A 1776-1976 Bicentennial coin’s composition differs depending on where it was made. Different mints used copper, nickel, and silver to produce the coins depending on the coins’ purpose.
Coins minted in Denver and Philadelphia were made of 75% copper/ 25% nickel and were intended for commercial use. Coins made in San Francisco were made for collectors. The uncirculated versions were made of 60% copper/ 40% silver. The circulated proof versions included a mix of both coins produced in Denver and Philadelphia and the uncirculated silver-clad coins produced in-house/.
Production of the 1776-1976 Bicentennial coins was rushed over a two-year period. This meant less care was taken when they were struck, leading to a poor quality finish.
Common defects on circulated versions include dullness, scratching, and dents.
Coin Dimensions & Weight
The weight of a 1776-1976 Bicentennial half-dollar depends on what its made of:
- 75% Copper/ 25% Nickel = 11.34 grams
- 60% Copper/ 40 % Silver = 11.50 grams
The diameter of a Bicentennial half-dollar is the same as regular half-dollar coins – 30.6 mm.
Each 1776-1976 Bicentennial half-dollar coin will differ slightly according to where it was minted. Coins minted in San Francisco will have an ‘S’. Coins minted in Denver will have a ‘D’. Conversely, coins minted in Philadelphia will have no mintmark present.
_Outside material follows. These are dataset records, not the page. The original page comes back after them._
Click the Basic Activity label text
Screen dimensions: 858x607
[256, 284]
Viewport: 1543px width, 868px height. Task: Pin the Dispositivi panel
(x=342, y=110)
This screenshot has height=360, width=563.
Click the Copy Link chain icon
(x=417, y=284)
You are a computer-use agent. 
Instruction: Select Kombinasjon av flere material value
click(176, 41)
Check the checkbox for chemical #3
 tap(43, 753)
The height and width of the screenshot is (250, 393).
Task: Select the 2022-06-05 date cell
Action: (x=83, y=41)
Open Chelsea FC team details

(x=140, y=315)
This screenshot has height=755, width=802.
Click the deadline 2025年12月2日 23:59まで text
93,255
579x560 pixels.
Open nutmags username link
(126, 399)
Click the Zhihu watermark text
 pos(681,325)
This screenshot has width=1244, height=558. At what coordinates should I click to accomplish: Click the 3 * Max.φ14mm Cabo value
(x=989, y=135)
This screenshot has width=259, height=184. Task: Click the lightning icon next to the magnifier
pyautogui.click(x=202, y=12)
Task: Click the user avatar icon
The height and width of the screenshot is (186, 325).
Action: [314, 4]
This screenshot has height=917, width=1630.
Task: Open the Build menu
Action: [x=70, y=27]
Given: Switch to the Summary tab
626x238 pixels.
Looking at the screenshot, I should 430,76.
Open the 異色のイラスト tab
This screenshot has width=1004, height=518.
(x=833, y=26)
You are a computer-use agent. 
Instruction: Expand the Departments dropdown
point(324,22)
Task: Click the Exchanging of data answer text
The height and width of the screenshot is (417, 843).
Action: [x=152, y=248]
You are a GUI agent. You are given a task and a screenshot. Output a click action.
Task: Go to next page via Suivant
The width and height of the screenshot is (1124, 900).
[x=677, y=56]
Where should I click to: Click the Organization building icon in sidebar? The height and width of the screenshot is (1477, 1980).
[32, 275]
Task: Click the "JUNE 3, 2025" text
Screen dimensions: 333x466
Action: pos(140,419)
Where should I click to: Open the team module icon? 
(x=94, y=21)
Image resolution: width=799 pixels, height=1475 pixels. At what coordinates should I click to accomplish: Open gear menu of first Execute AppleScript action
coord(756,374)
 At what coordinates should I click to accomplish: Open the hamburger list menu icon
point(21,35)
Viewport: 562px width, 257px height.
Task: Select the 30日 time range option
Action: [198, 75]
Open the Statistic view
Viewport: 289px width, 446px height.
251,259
Each mintmark will be situated on the right side of Kennedy’s bust line.
How much is a 1776-1976 Bicentennial half-dollar worth?
Standard 1776-1976 circulated half dollars are worth $0.50, or their face value. Uncirculated collector coins are usually worth more, but this depends on the condition, with the table above giving a good idea of estimated coin values and sale prices.
Unusual coins containing thicker writing or error coins that have been struck differently can be worth considerably more among collectors. The coin’s value depends on its rarity and condition.
Are Kennedy half-dollars and 1776-1976 Bicentennial half-dollars the same thing?
No, they are not. The 1776-1976 Bicentennial half-dollars are special coin versions designed to commemorate the declaration of independence. Following a design competition, the winning design (The Independence Hall) was printed onto the Kennedy Dollars between 1975-76.
How was the Reverse 1776-1976 Bicentennial half-dollar design decided?
The US treasury held a design competition that was open to all American citizens. Out of 884 entries, 3 designs were chosen to be printed onto the dollar, half-dollar, and quarter.
The winning half-dollar design by Seth G. Huntington features The Independence Hall, and was printed onto all the commemorative coins.
How can you tell if a 1776-1976 Bicentennial half-dollar is silver?
An easy way to check the composition of your Bicentennial half-dollar is by looking at the minting date and the mint mark.
Summary – 1776-1976 Bicentennial Half-dollars
The 1776-1976 Bicentennial half-dollar coin continues to be valuable amongst collectors due to its historical significance and rarity. Whilst most standard commercial-use coins are worth $0.50 (face value), rarer uncirculated coins featuring unusual elements or errors can fetch 3 or 4 figures at auction.
A 1776-1976 Bicentennial half-dollar coin is easy to distinguish from Kennedy half dollars by examining the reverse (tail) design, which features the double 1776-1976 date and the Independence hall.